Scheffler closed out the win with suffocatingly good golf; after looking lost during a front-nine 37 he roared home in 34 (with a meaningless bogey on 18) to win by five shots. (Having taken his previous start by 8 strokes, Scheffler joins Woods as the only player since 1985 to win back-to-back Tour starts by five or more.) This PGA is just another legendary performance in what is shaping up as a career for the ages. The scary thing for the competition is that Scheffler’s formula for success travels. “He does everything really well,” says Max Homa, who lost to Scheffler by 11 strokes when they were paired together during the third round. “It’s a lot like when Tiger did it—through the bag everything is so good so he’s bound to make a bunch of birdies and not a lot of bogeys.”
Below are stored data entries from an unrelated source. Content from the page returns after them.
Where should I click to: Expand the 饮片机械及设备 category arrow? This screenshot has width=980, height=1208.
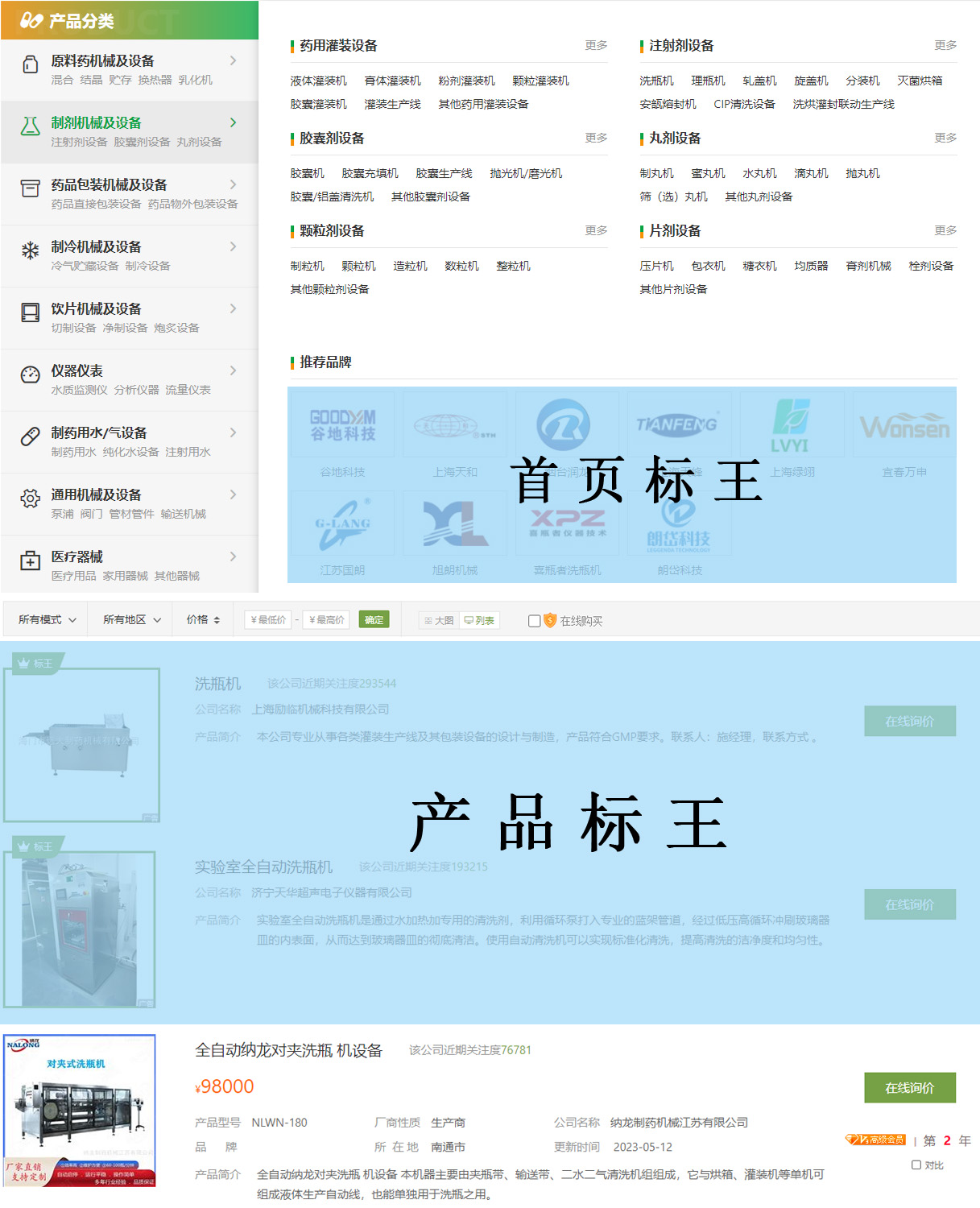234,308
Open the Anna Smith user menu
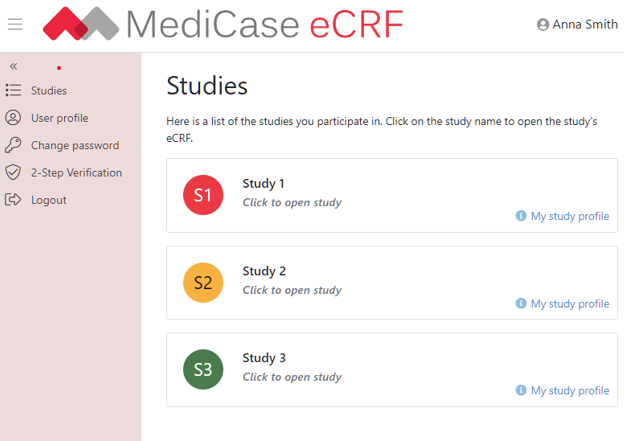 [x=577, y=24]
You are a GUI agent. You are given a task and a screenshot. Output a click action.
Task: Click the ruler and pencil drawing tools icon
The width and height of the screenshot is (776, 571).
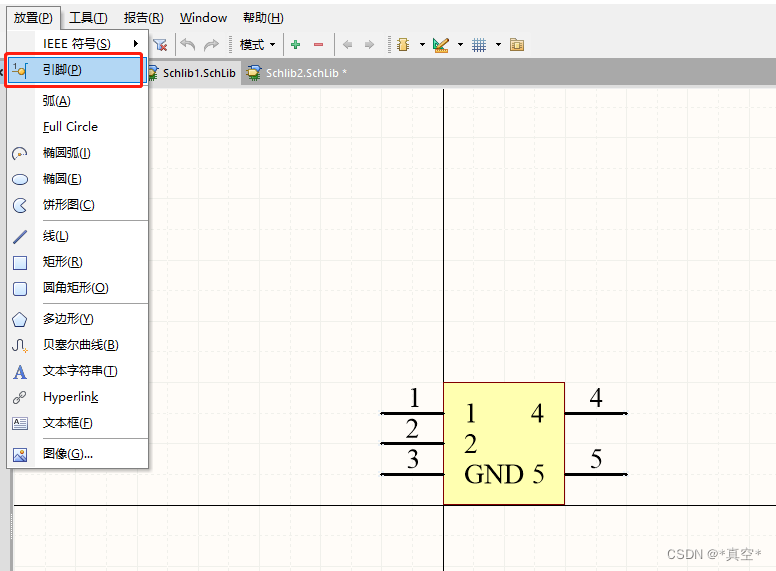[x=440, y=45]
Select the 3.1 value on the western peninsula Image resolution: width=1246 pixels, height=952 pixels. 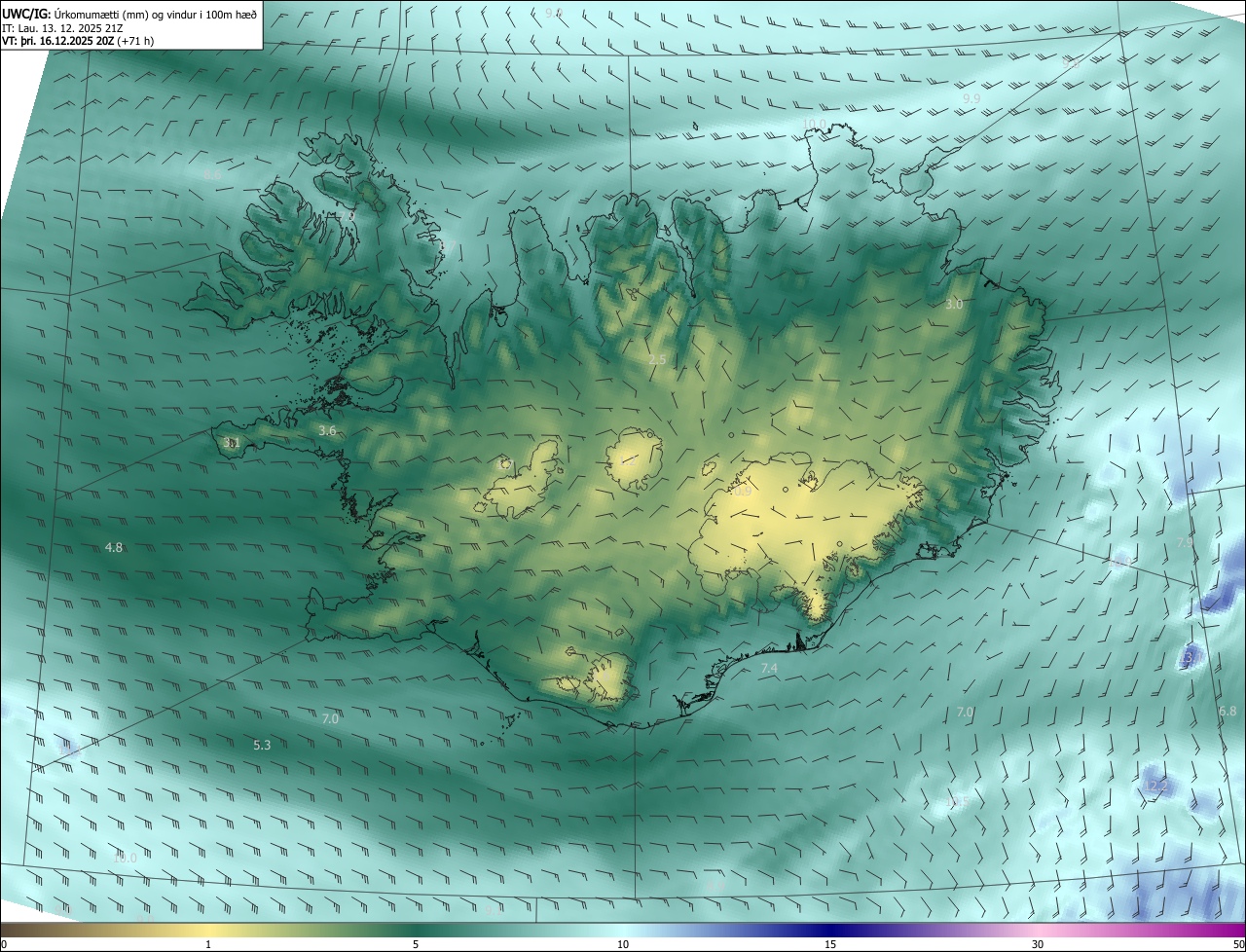[231, 443]

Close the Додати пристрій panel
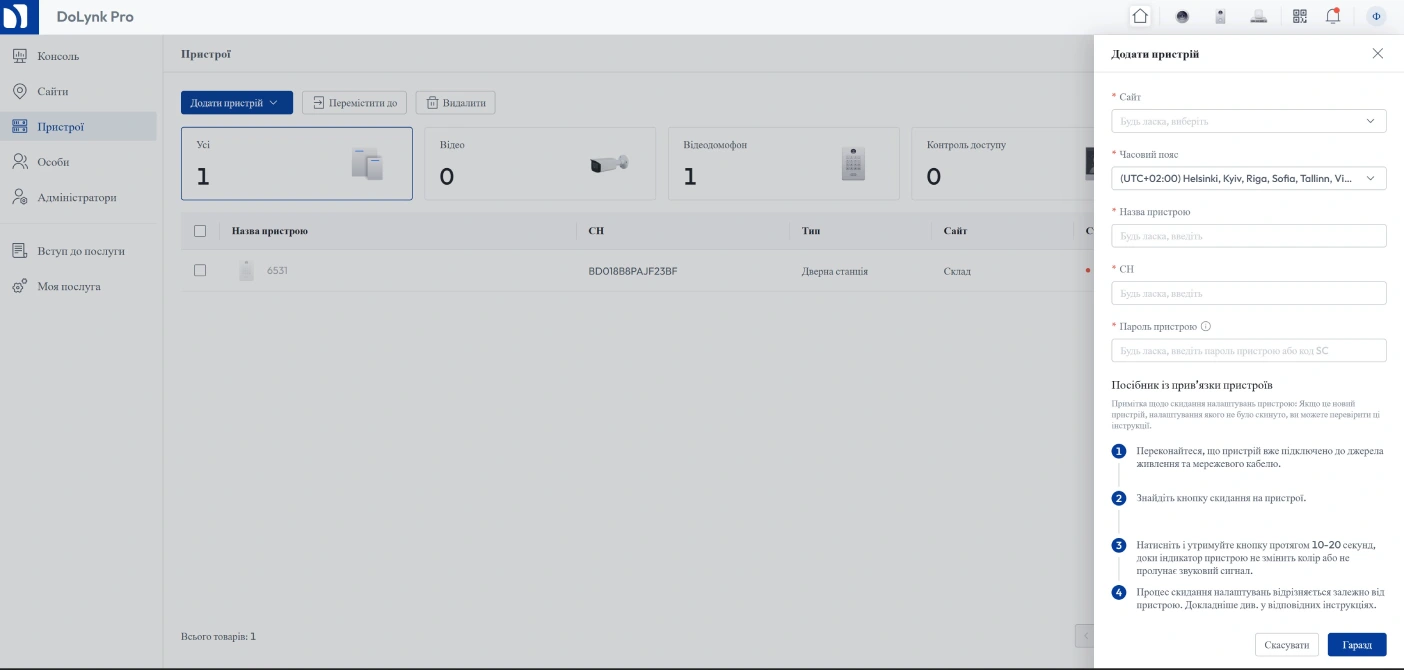coord(1378,53)
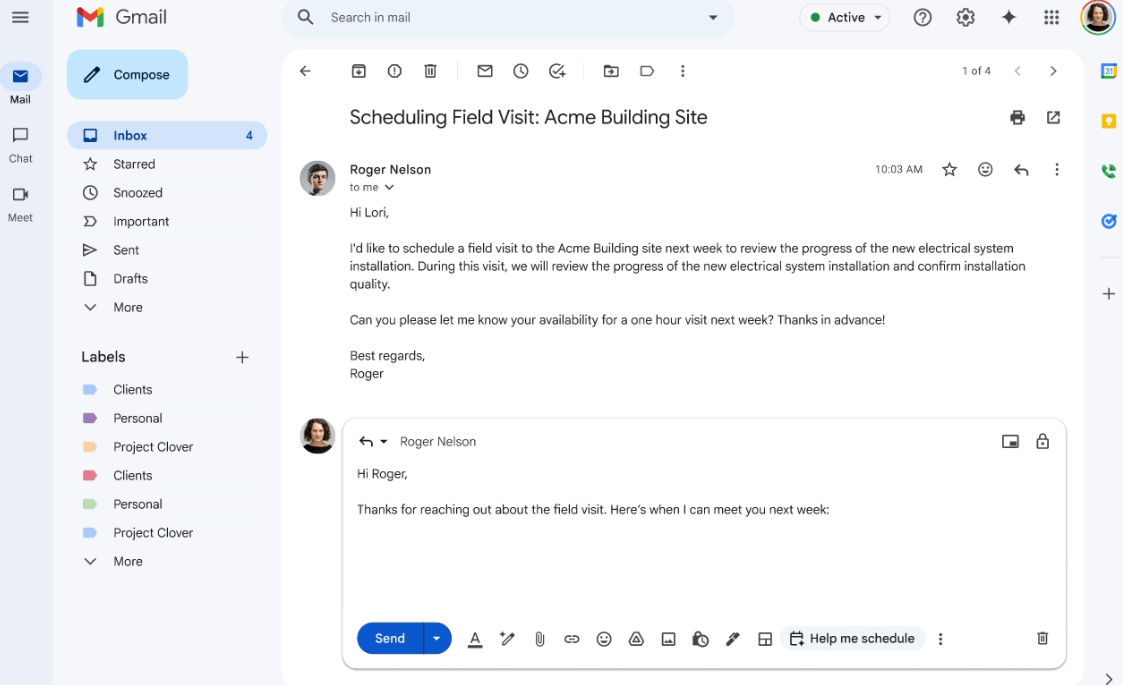This screenshot has height=685, width=1123.
Task: Click the Add to Tasks icon
Action: coord(557,71)
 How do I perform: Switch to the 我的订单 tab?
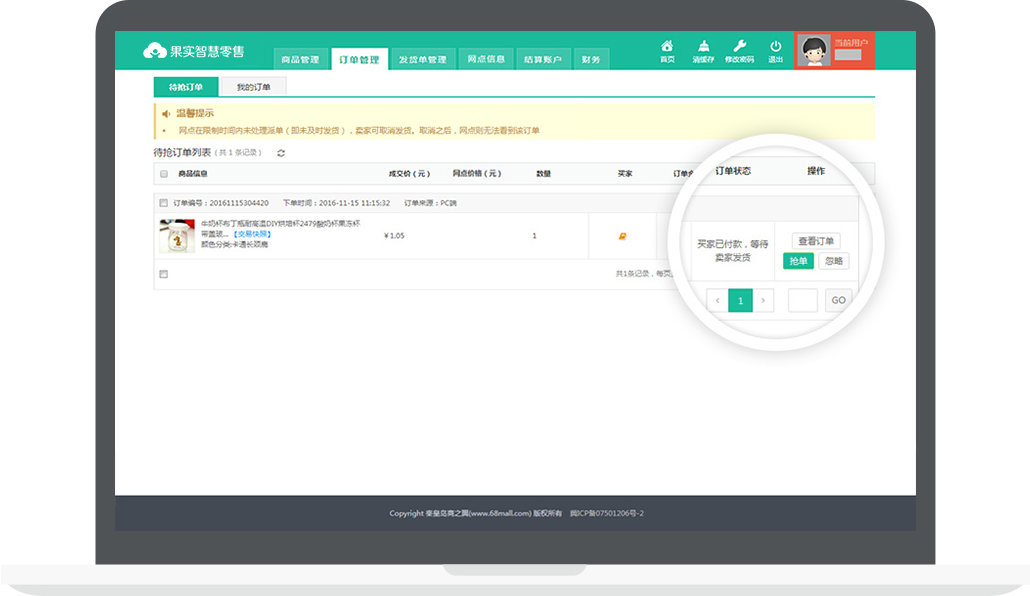(254, 87)
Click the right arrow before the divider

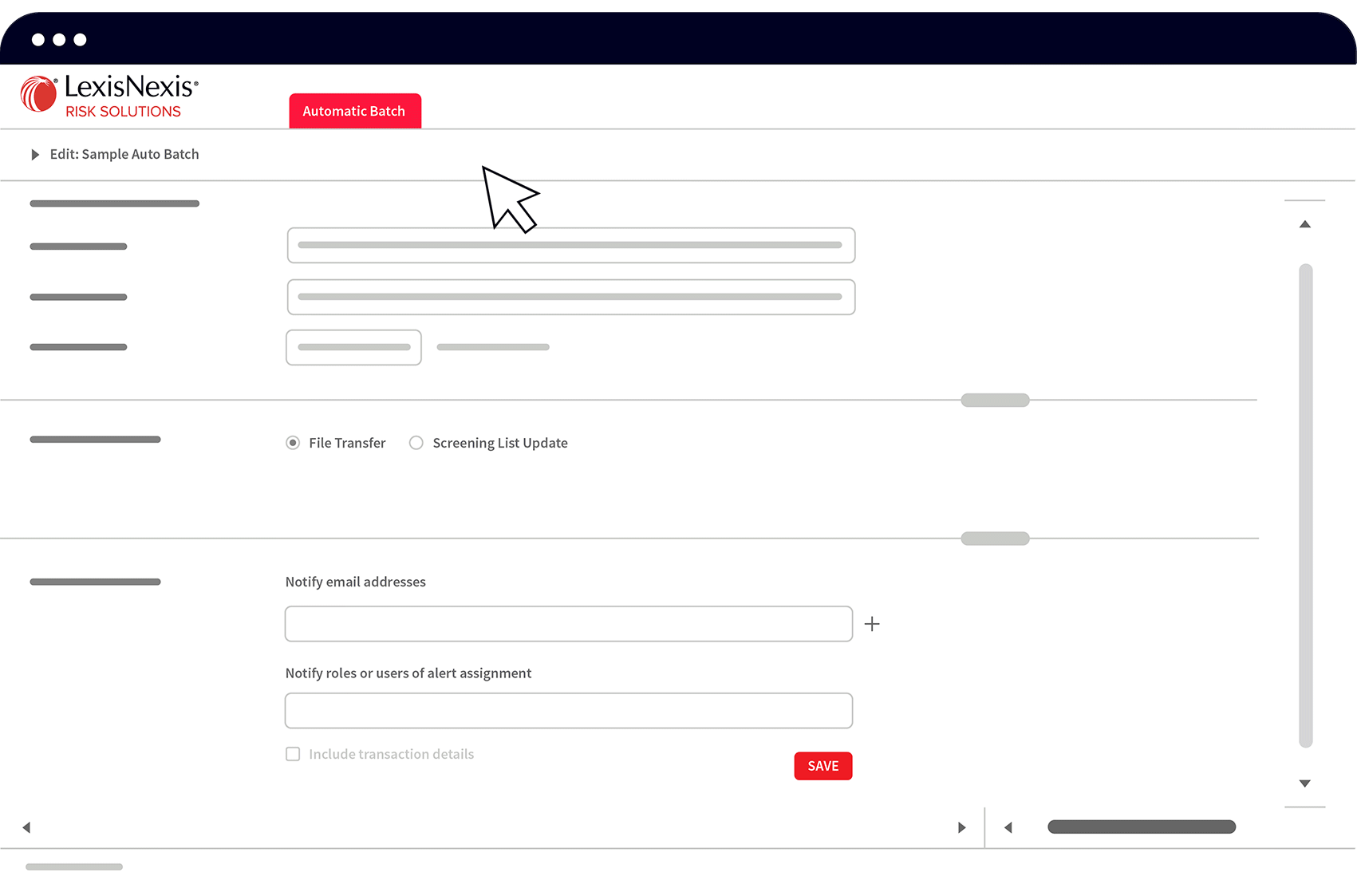coord(961,827)
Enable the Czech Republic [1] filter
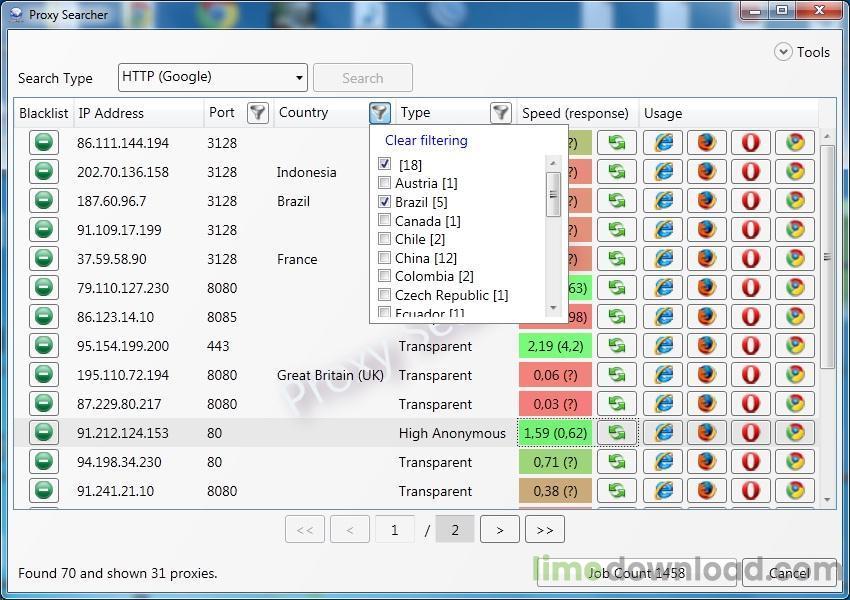The width and height of the screenshot is (850, 600). [385, 295]
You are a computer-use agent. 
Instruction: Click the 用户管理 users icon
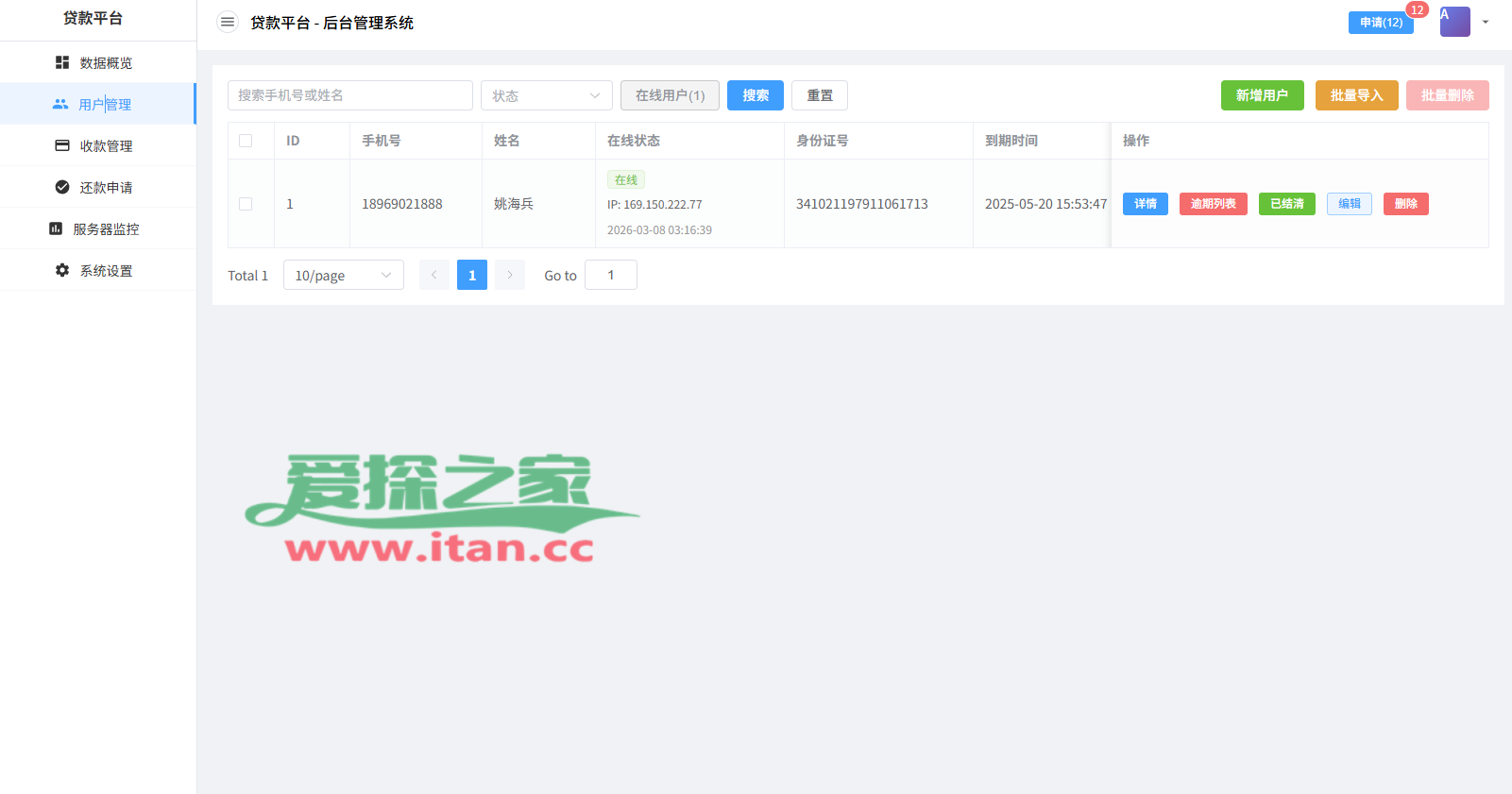[60, 104]
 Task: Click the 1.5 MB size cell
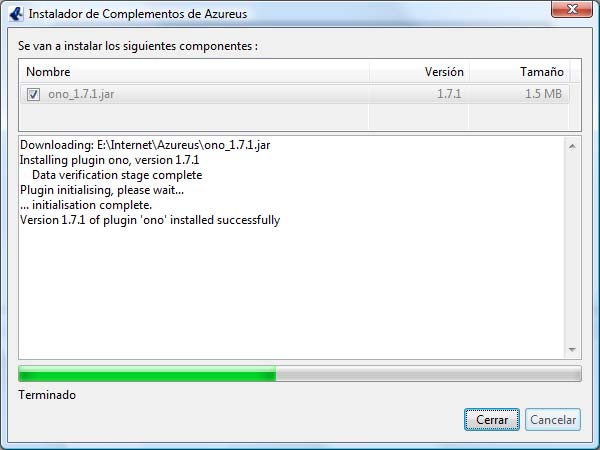[543, 94]
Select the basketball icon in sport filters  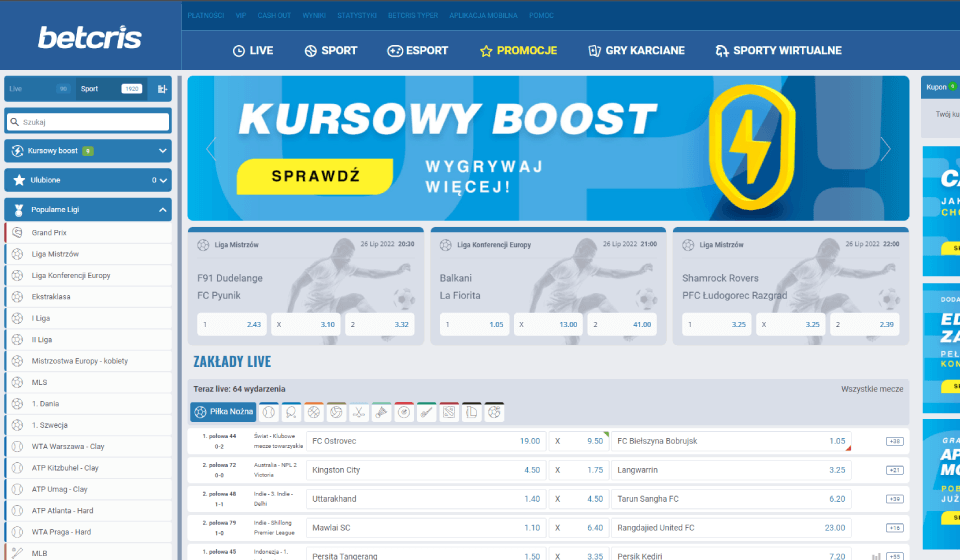click(x=314, y=412)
Including his final round 62 to steal the gold medal at the Paris Games, Scheffler is now three-fifths of the way to the Golden Slam, and his dominance is only accelerating—since 1950, only Nicklaus and Woods have enjoyed a shorter span between their first and 15th wins, and it’s only by a matter of weeks. Along the way Scheffler has broken the spirit of two would-be challengers: Rahm, who rinsed balls at 17 and 18 en route to a brutal back nine 39; and DeChambeau, who also ate Scheffler’s dust at the ‘24 Masters and whose short-iron and wedge play is so inferior to Scottie’s it’s hard to see how he can ever overtake him. How much Scheffler wanted to crush them was evident on the final green when, in victory, he spiked his hat like a latter-day Rob Gronkoswki and loosed a very uncharacteristic “Fuck yeah!”
“He lives to compete,” Ted Scott said Sunday evening in the locker room, artfully applying product to his hair to smooth over his hat-head. “He just wants to win. Every week. He’s not in it for any other reason. He doesn’t care about fame, he doesn’t care about money. Yes, he gets paid, but what inspires him is so pure. It’s almost like he’s an amateur, playing for the love of the game and the love of the competition. It’s like he’s Bobby Jones.”
Ah yes, the great Jones. That’s one more ghost for Scheffler to chase on his march toward golf immortality.